I felt the lute strings' ancient ecstasy,
And while he read, my love-filled heart was stung,
And throbbed, as where an ardent bird has clung
The branches tremble on a blossomed tree.
Oh lady for whose sake the song was made,
Laid long ago in some still cypress shade,
Divided from the man who longed for thee,
Here in a land whose name he never heard,
His song brought love as April brings the bird,
And not a breath divides my love from me!
BROADWAY
THIS is the quiet hour; the theaters
Have gathered in their crowds, and steadily
The million lights blaze on for few to see,
Robbing the sky of stars that should be hers.

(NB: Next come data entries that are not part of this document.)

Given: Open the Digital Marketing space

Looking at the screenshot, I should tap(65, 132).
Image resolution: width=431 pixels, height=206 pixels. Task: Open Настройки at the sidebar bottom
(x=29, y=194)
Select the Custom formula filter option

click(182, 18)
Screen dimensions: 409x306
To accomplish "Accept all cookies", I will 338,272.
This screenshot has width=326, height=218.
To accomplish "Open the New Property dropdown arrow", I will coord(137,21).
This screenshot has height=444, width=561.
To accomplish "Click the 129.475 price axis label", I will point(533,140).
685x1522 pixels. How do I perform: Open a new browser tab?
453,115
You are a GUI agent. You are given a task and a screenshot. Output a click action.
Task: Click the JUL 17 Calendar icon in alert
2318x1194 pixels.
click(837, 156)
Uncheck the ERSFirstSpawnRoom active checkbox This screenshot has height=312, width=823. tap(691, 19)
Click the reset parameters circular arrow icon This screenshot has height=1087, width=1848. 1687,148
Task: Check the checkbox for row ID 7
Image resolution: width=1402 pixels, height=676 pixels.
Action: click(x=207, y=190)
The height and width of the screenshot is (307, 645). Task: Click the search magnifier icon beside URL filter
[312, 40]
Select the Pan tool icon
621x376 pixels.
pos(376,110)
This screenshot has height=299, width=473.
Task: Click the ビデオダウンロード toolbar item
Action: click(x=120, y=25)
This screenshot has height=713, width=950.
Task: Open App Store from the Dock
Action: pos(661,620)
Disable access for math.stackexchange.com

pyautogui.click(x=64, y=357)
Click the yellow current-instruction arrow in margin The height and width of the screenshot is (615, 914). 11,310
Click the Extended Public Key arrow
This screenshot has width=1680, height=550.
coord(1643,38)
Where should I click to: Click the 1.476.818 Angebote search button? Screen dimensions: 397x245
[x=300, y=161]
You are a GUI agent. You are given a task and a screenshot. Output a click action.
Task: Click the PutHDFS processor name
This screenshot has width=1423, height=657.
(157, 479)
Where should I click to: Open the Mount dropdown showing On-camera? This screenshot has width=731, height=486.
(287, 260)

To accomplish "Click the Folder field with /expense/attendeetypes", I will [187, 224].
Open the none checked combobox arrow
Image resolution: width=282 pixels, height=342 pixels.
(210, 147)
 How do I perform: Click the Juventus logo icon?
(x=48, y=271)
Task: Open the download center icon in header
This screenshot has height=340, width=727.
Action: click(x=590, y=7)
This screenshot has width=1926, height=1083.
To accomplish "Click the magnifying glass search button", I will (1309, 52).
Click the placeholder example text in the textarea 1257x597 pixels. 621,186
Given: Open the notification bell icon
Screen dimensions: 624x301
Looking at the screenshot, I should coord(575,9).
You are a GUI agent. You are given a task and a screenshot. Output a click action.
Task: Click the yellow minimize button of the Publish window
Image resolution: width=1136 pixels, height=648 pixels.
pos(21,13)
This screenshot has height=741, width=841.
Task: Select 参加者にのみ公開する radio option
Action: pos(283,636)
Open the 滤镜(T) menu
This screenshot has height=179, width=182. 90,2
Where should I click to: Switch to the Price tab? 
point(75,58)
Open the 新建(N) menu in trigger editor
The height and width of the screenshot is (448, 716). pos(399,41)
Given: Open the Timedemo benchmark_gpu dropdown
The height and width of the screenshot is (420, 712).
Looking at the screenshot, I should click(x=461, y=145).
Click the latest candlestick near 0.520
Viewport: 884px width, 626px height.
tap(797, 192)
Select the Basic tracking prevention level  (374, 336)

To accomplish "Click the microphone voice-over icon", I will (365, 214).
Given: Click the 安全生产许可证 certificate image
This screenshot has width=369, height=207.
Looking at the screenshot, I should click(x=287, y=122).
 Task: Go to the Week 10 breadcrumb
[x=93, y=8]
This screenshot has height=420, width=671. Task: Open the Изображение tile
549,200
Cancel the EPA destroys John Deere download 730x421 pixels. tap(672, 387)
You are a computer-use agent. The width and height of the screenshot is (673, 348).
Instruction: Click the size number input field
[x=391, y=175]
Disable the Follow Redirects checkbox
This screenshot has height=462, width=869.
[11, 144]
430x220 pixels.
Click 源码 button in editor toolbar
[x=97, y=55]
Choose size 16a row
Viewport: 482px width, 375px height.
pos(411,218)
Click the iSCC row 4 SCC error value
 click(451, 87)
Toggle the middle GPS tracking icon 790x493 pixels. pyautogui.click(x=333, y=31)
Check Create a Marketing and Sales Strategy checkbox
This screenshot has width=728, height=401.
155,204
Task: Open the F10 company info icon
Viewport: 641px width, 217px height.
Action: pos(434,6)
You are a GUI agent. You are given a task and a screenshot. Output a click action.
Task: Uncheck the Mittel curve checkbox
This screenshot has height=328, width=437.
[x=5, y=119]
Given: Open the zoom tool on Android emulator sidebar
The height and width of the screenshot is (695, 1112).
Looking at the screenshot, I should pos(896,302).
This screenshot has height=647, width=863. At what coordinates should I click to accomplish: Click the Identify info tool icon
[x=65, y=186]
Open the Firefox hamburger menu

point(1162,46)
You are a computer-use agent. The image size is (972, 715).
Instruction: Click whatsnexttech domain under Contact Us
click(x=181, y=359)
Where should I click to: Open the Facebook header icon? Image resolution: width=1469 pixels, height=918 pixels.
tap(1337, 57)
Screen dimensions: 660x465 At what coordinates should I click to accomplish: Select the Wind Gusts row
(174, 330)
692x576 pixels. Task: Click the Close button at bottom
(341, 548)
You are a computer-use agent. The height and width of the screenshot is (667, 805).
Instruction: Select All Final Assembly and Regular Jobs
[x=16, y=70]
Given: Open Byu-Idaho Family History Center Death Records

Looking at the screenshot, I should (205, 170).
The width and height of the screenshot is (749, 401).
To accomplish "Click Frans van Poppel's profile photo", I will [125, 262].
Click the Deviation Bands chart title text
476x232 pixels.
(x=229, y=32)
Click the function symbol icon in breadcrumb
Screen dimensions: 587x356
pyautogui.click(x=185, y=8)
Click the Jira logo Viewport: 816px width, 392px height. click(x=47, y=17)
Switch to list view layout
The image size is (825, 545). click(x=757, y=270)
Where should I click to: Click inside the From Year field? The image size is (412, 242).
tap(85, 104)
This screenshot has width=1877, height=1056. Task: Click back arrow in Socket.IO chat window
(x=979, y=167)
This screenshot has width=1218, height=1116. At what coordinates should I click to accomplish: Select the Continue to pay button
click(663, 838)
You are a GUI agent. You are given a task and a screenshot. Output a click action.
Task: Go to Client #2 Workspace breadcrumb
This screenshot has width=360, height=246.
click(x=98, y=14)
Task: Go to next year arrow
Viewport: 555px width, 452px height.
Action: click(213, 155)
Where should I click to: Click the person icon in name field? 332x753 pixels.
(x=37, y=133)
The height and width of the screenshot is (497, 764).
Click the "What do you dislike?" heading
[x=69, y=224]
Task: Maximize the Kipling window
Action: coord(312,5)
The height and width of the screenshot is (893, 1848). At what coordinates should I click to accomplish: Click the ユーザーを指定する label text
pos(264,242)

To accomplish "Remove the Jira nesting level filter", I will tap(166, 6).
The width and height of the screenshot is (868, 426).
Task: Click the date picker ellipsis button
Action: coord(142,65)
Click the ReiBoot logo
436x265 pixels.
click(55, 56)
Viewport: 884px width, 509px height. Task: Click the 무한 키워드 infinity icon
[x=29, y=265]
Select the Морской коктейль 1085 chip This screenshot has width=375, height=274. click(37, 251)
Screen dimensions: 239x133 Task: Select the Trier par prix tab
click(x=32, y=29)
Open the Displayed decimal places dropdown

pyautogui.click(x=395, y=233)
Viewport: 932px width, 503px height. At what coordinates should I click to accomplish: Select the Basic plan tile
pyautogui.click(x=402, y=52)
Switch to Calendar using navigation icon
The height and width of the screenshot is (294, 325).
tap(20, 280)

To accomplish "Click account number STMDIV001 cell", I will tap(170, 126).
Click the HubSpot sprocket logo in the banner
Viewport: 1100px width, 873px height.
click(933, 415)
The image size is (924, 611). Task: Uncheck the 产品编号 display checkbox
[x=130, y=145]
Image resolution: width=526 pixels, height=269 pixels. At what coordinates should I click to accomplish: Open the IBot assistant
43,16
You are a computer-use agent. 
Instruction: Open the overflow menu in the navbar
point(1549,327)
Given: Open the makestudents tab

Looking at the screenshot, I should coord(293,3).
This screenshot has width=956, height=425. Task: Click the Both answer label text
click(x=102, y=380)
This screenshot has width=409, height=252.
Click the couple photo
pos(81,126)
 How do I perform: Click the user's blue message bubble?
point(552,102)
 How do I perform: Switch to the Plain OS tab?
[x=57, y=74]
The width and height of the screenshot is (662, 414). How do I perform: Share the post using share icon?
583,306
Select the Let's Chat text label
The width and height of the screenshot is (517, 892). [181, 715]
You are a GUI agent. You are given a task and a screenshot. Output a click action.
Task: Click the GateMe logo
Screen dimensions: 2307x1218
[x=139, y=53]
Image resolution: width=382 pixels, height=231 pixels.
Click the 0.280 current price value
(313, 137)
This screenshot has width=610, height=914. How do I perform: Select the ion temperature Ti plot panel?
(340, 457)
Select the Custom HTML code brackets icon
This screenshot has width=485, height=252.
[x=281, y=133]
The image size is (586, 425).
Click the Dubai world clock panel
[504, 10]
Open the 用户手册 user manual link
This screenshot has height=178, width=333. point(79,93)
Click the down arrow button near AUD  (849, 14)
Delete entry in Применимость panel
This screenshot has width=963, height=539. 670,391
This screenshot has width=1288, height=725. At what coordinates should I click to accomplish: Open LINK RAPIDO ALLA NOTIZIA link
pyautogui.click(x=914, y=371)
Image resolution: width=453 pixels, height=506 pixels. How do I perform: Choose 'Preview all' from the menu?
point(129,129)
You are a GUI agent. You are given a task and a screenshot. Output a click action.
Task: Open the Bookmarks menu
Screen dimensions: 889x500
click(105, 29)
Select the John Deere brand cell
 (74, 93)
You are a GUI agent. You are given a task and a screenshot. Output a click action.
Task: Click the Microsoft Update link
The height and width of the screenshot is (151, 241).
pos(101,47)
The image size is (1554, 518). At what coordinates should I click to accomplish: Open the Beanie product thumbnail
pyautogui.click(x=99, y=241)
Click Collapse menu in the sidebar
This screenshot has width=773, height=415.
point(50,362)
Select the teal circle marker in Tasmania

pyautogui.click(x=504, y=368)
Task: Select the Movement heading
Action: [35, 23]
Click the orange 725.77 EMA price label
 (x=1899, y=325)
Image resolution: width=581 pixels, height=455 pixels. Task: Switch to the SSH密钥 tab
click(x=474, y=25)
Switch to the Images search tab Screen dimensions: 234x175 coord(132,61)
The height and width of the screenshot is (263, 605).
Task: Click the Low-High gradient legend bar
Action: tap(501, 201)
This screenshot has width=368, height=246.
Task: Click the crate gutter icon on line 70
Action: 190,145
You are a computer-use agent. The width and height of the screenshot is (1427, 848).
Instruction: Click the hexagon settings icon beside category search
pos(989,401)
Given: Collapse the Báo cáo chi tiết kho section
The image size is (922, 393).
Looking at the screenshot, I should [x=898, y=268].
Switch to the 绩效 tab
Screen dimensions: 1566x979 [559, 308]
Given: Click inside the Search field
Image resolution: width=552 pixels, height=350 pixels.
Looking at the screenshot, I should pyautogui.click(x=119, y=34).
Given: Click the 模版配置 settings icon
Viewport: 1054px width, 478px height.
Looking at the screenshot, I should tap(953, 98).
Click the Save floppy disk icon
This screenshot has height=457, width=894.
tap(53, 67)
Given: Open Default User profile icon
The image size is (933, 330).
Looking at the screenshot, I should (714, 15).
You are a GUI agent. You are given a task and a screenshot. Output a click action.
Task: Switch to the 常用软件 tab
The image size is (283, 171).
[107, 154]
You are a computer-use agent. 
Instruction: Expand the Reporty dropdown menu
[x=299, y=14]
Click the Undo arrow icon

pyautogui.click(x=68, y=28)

A woman waits with bag and shabby furs,
A somber man drifts by, and only we
Pass up the street unwearied, warm and free,
For over us the olden magic stirs.
Beneath the liquid splendor of the lights
We live a little ere the charm is spent;
This night is ours, of all the golden nights,
The pavement an enchanted palace floor,
And Youth the player on the viol, who sent
A strain of music thru an open door.
A WINTER BLUEJAY
CRISPLY the bright snow whispered,
Crunching beneath our feet;
Behind us as we walked along the parkway,
Our shadows danced,
Fantastic shapes in vivid blue.
Across the lake the skaters
Flew to and fro,
With sharp turns weaving
A frail invisible net.
In ecstasy the earth
Drank the silver sunlight;
In ecstasy the skaters
Drank the wine of speed;
In ecstasy we laughed
Drinking the wine of love.
Had not the music of our joy
Sounded its highest note?
But no,
For suddenly, with lifted eyes you said,
"Oh look! "
There, on the black bough of a snow flecked maple,
Fearless and gay as our love,
A bluejay cocked his crest!
Oh who can tell the range of joy
Or set the bounds of beauty?
IN A RESTAURANT
THE darkened street was muffled with the snow,
The falling flakes had made your shoulders white,
And when we found a shelter from the night
Its glamor fell upon us like a blow.
The clash of dishes and the viol and bow
Mingled beneath the fever of the light.